It's rare because, in Colorado, deer mice typically carry the virus but usually aren't found in the city.

The mystery goes on. For the second time since 1993, someone fell sick with the hantavirus in Denver.

"I want to emphasize how rare this event is," said Danica Lee, the Director of Public Health Inspections Division, Department of Public Health & Environment.

"It's very rare to see diagnosed hantavirus illness in Denver," she said.

It's rare because, in Colorado, deer mice typically carry the virus but usually aren't found in the city.

"House mice are not the type of mice we are concerned about here," Lee said.

But the apartment manager who fell sick lives in central Denver. People generally contract hantavirus through breathing in the virus from infected mice droppings, saliva and urine.

"Most of the exposure comes from significant rodent materials," Lee said. "You often hear about people cleaning out barns and garages and areas that may have been closed off for an extended period of time and have pretty extensive rodent material. It's pretty uncommon to have any type of urban cases like this one."

Health department investigators think the person likely fell sick in Denver. But they searched the patients building near Colfax and High, surrounding areas and used a black light but didn't find any evidence of rodent problems. They were first alerted about the case late last month.

"We don't have a clear answer as to where this person was exposed to the virus. And that may be may something we are never be able to determine conclusively," Lee said.

The virus has been tracked since 1993 and in some cases can morph into fatal respiratory problems, according to the CDC. But even without all the answers, the local department says they are certain there is no reason to panic.

"There were no signs of rodents in the resident of this individual, or around the building or nearby. So we do see this time to time we are simply not able to identify where that exposure occurred," Lee said. "This is one of those cases. Generally, in situations like that those cases are isolated and not a cause for alarm to the public."

========

PROBLEM 1: From the article about the Denver hantavirus case, copy the passage between "But the apartment" and "saliva and urine.", inclusive.
PROBLEM 2: Continue the article about the Denver hantavirus case, starting right after its final sentence.

========

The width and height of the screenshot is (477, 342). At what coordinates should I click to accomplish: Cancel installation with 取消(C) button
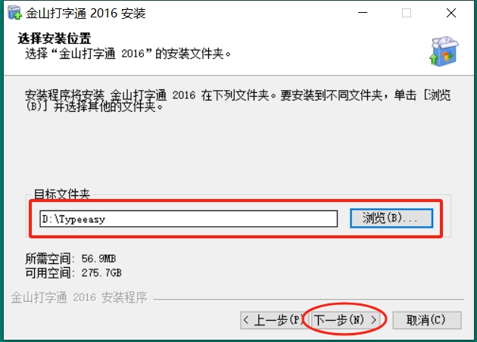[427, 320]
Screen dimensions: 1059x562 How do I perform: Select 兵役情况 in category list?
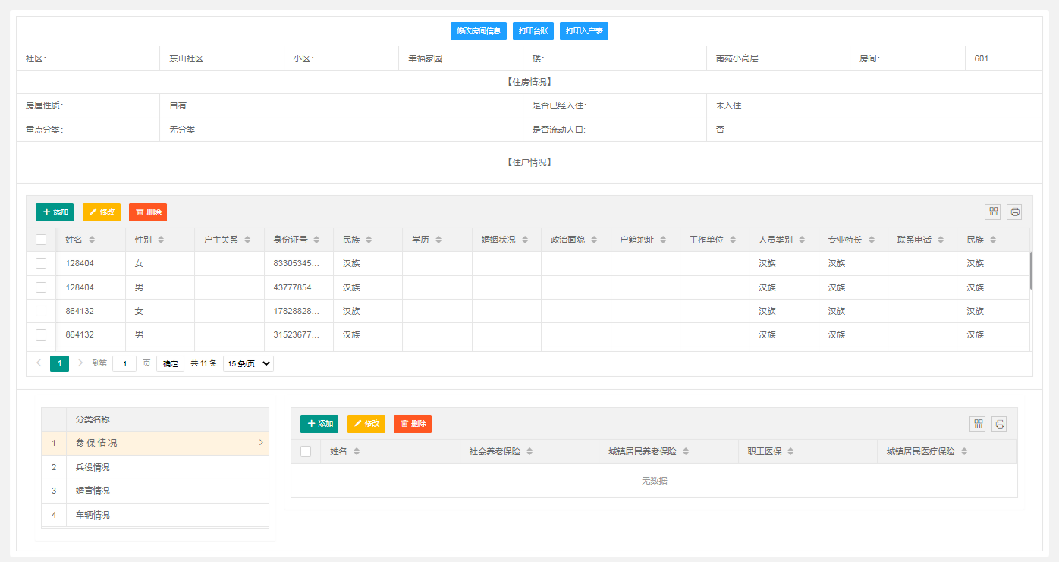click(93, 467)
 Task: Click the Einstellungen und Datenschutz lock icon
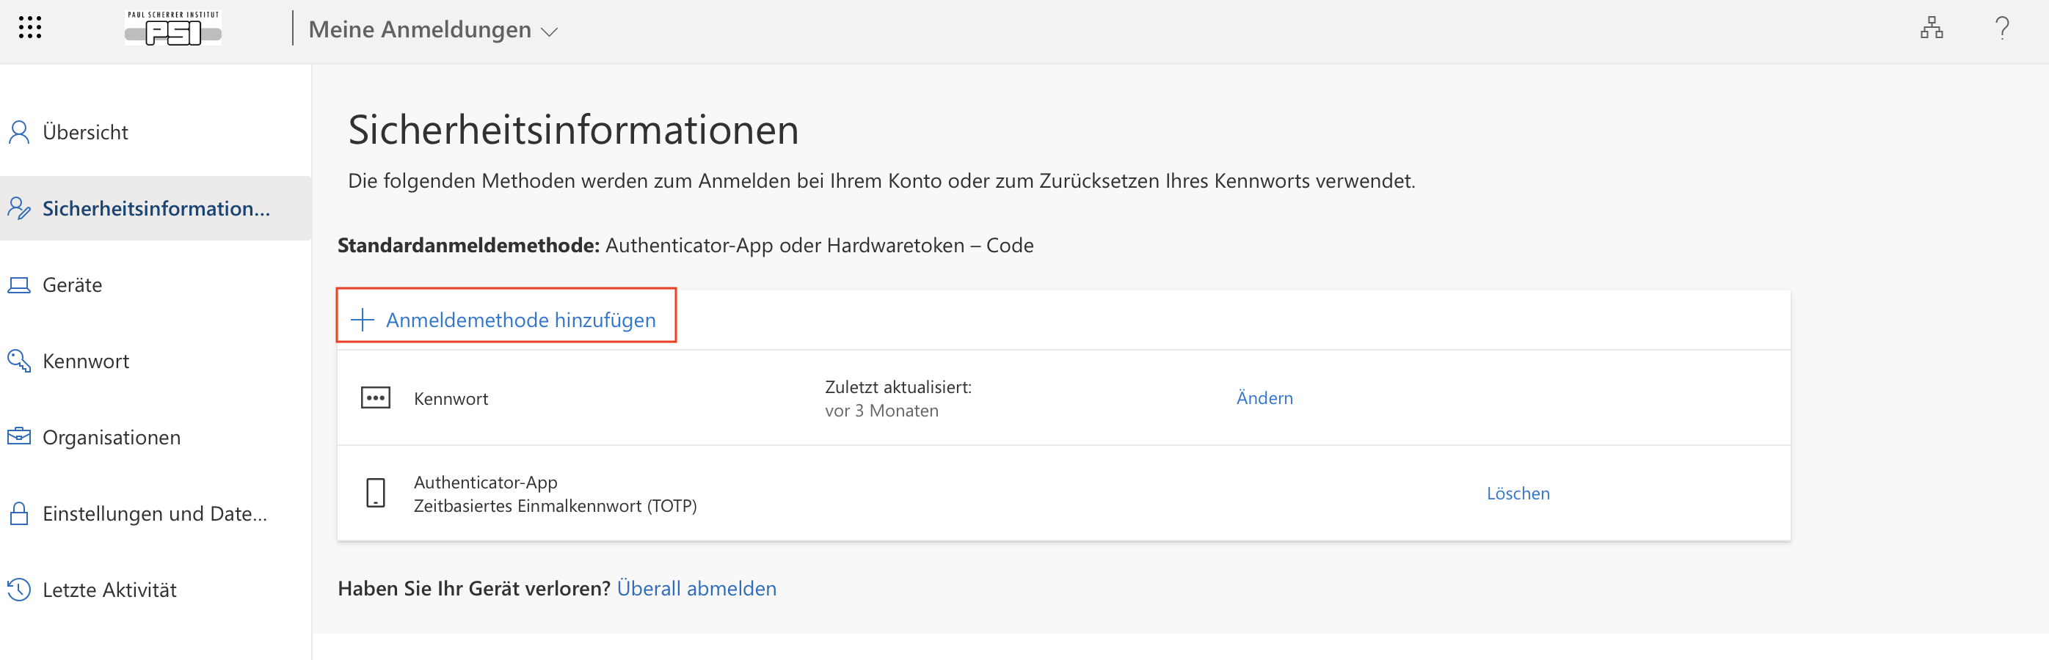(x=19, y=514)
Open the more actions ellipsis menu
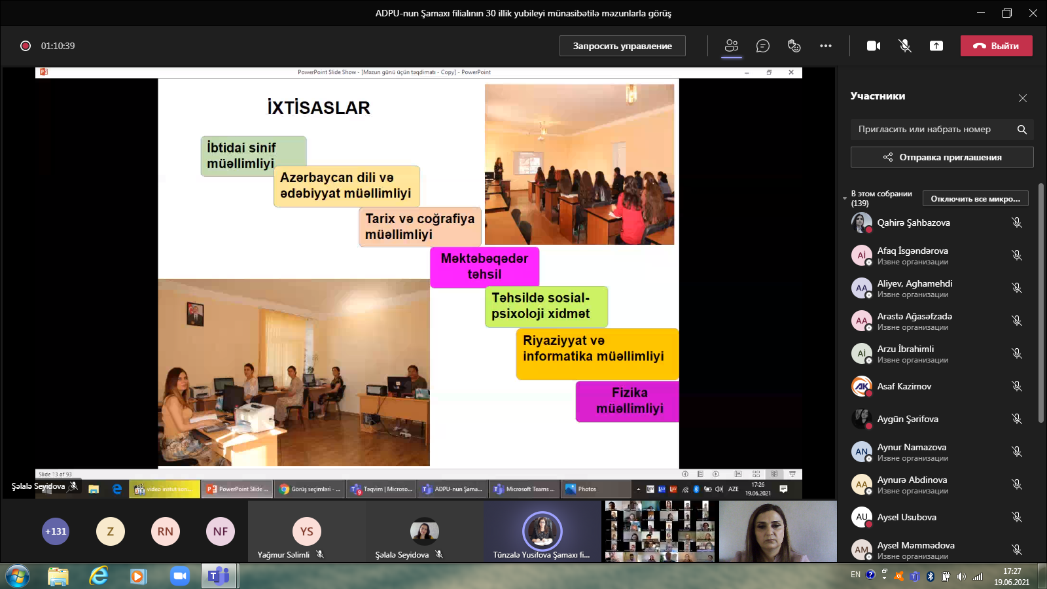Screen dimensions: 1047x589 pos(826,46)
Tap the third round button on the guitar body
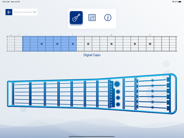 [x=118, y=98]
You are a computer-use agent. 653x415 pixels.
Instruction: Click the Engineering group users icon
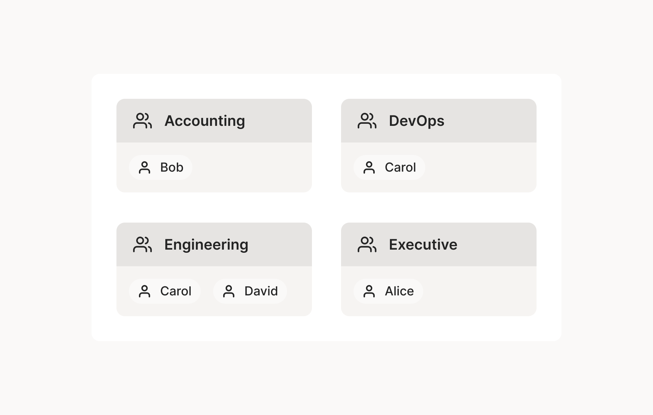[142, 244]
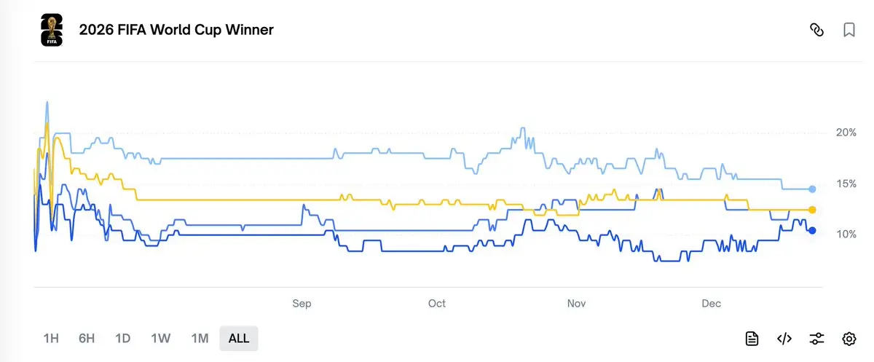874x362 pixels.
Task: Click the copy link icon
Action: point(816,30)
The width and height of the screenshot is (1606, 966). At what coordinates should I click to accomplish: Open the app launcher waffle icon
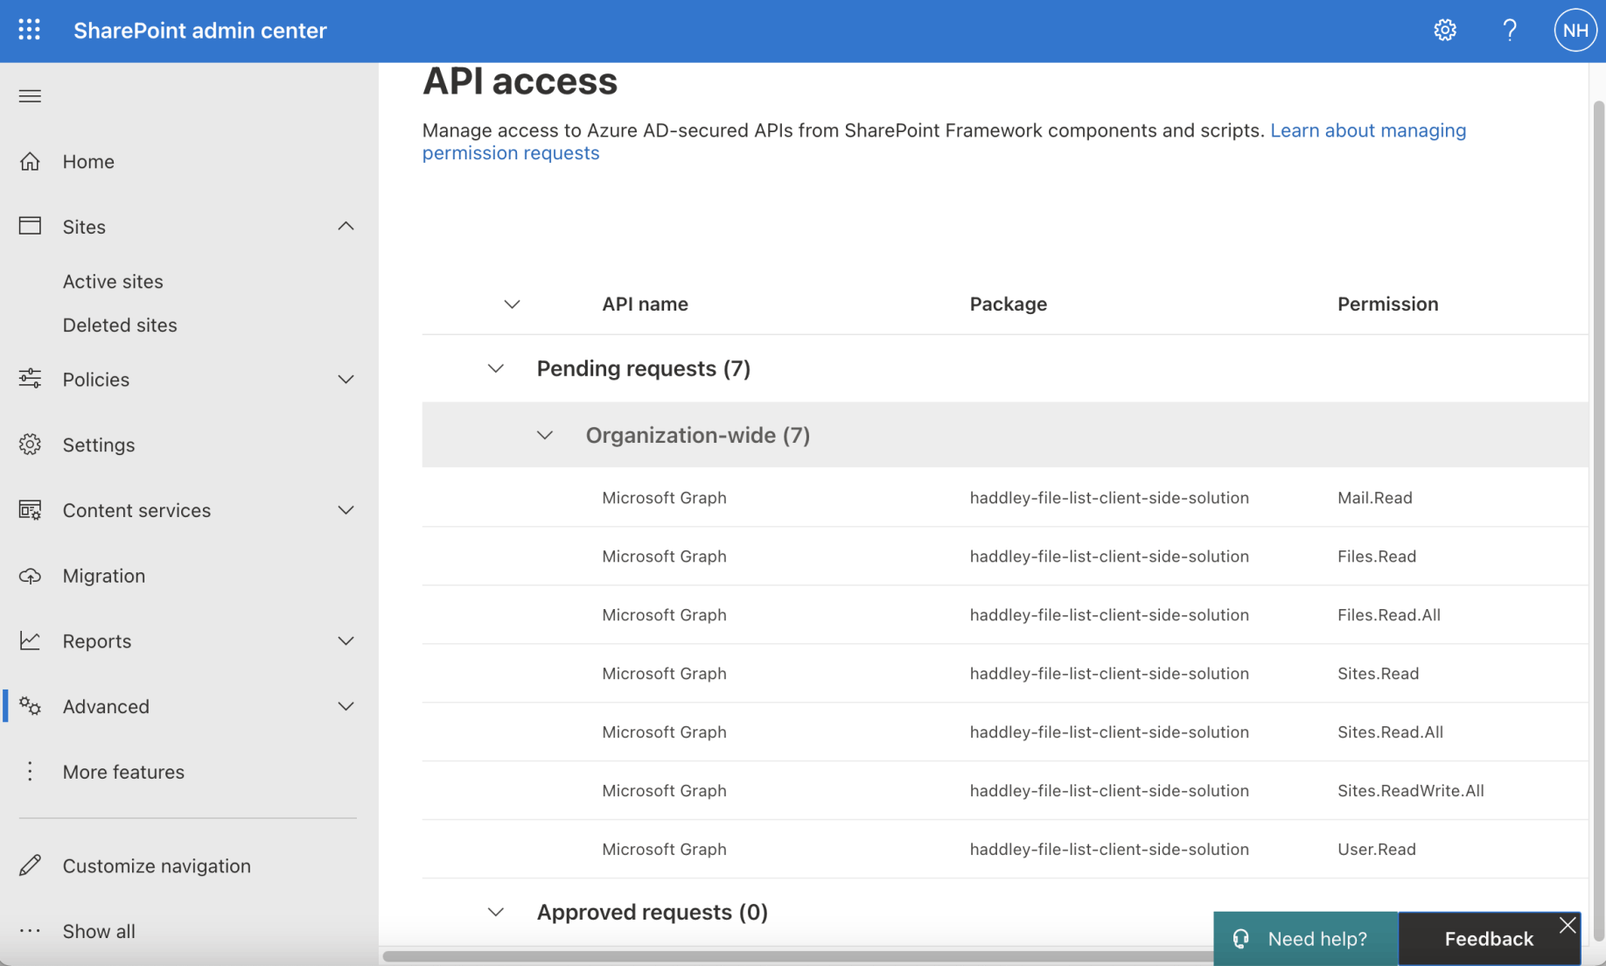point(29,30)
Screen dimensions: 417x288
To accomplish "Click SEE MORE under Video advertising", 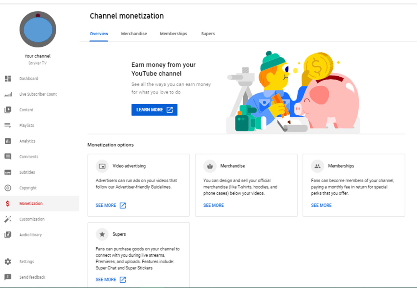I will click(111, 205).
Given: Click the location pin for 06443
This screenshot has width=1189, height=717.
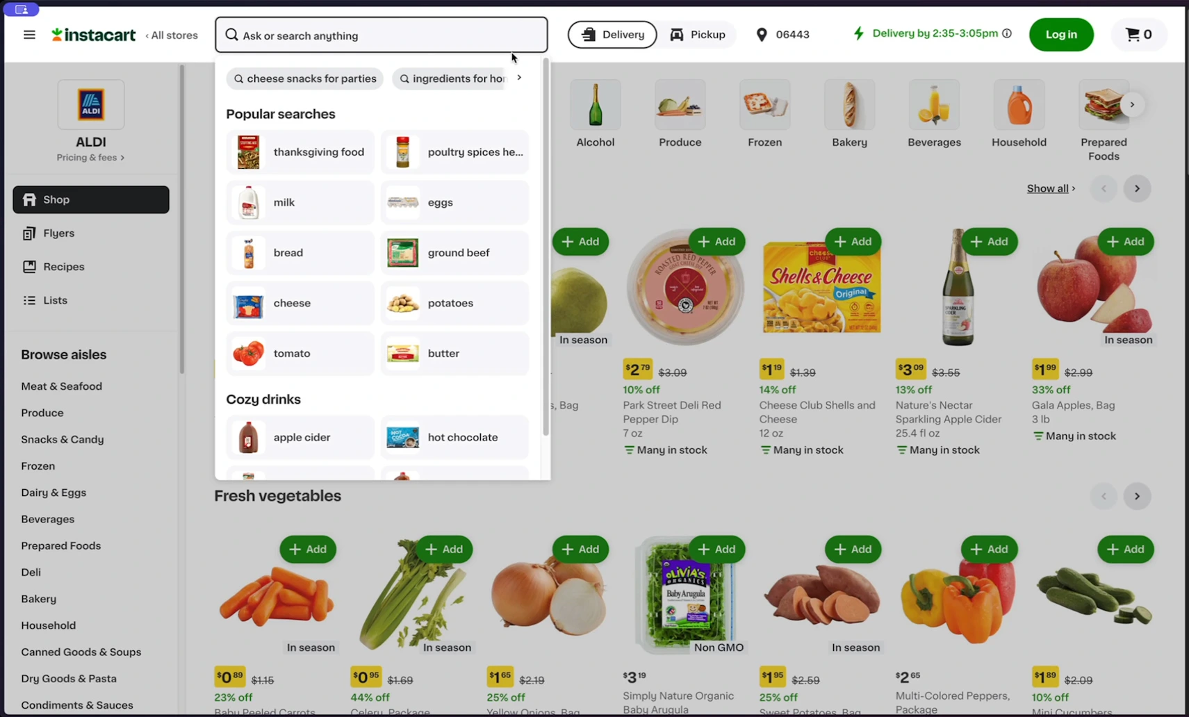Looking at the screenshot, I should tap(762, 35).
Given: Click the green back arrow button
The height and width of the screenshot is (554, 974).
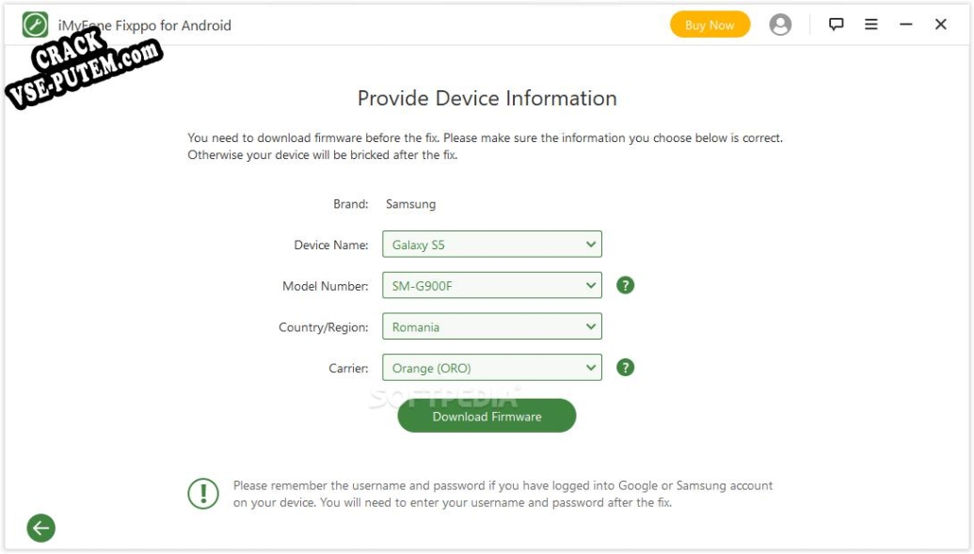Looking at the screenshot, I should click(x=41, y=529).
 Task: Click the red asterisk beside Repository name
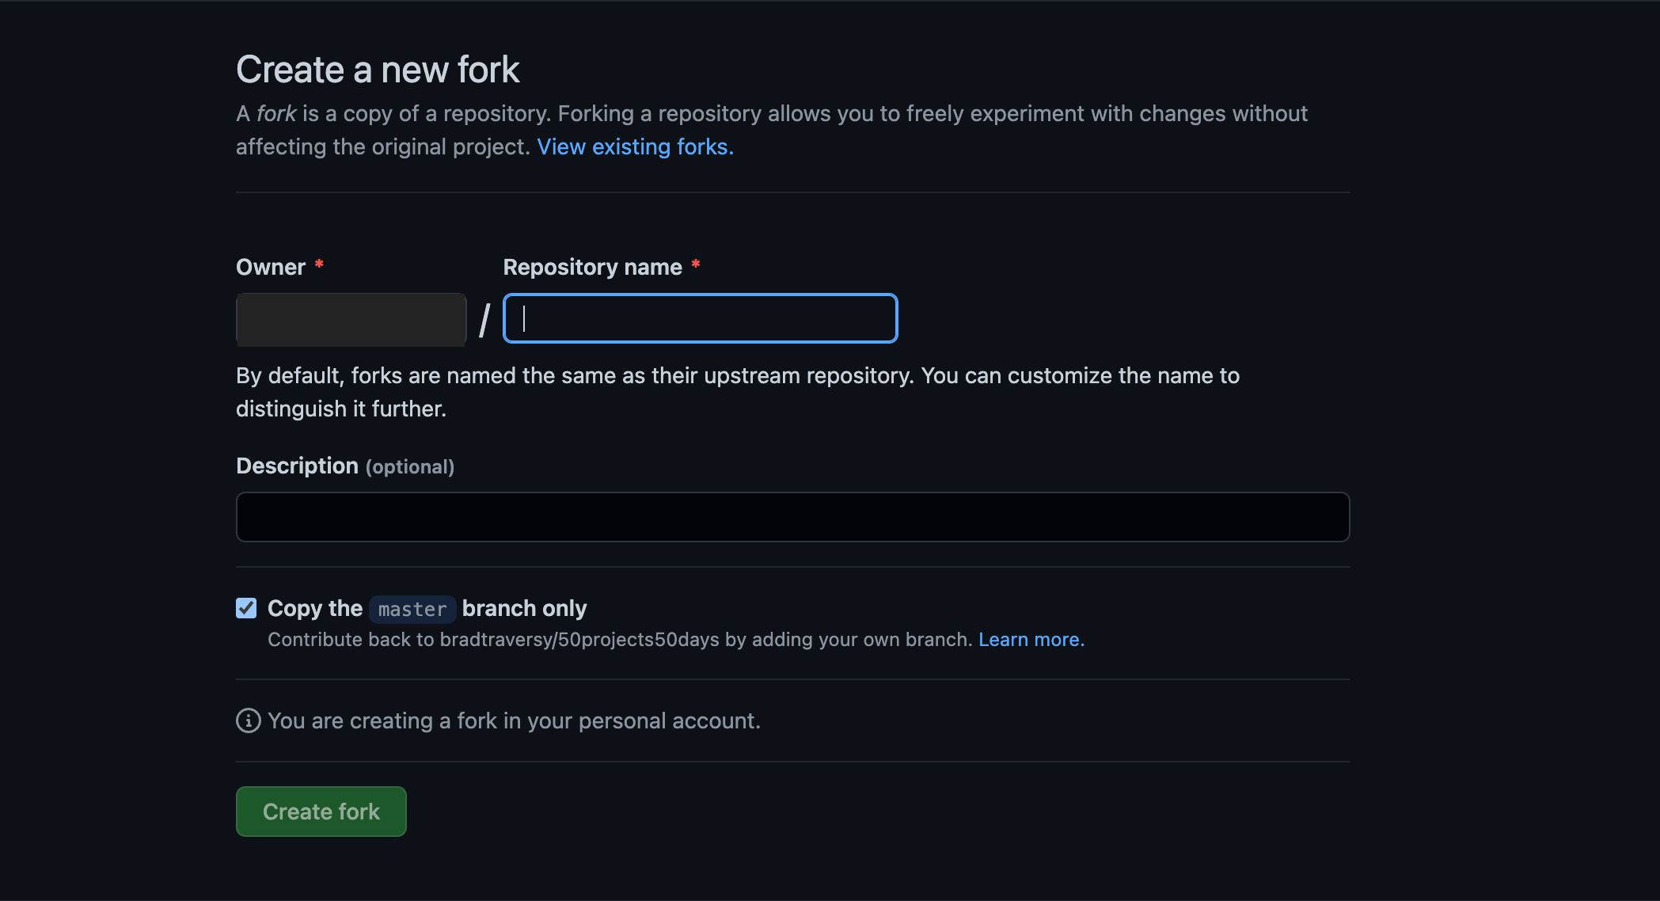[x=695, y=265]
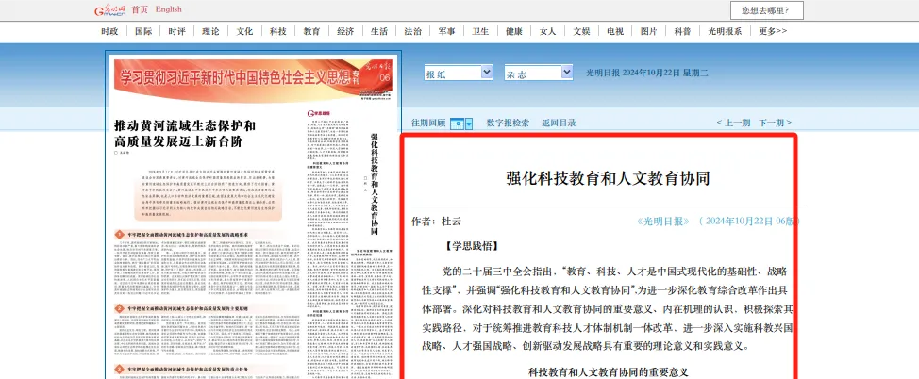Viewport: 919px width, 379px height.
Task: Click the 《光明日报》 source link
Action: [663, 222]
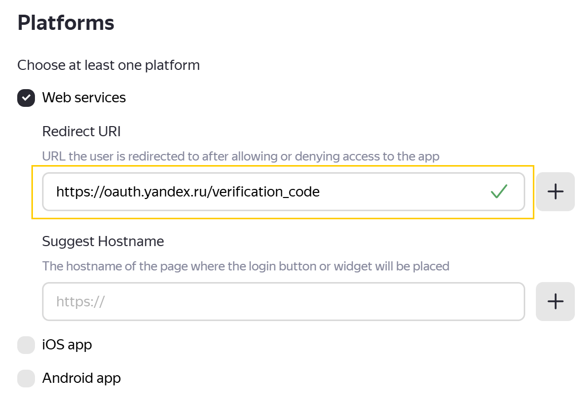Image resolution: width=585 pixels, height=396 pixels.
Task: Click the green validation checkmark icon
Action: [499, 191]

========

REPLY 1:
But the apartment manager who fell sick lives in central Denver. People generally contract hantavirus through breathing in the virus from infected mice droppings, saliva and urine.

REPLY 2:
The patient is expected to make a full recovery. Sometimes detecting the virus is tricky because it shares symptoms with the flu, according to the CDC.

Denver Public Health and City and County of Denver Public Health & Environment says the best line of defense is to immediately clean up areas where you think mice have moved in.

Here are a few of their tips:

• Keep mice and other rodents away from the living areas of your home.

• Spray dust, dirt and rodent droppings, and dead rodents with a mixture of bleach and water (1 ½ cups of household bleach to one gallon of water) or other disinfectants. Allow the mixture to sit wet for at least 10 minutes before cleaning.

• Wear rubber, latex or vinyl gloves and a dust mask when cleaning rodent affected areas. Wash hands with soap and warm water after cleaning areas affected by rodents.

• Never vacuum or sweep areas where there is evidence of rodent infestation. Clean up debris while it is wet.

• Remove wood, junk and brush piles near your home. Keep vegetation around the house well-trimmed.

• Store human food, pet food and bird seed in covered containers.

• Keep garbage in tightly covered cans.

• Repair window screens and ensure weather-stripping is tight under all doors.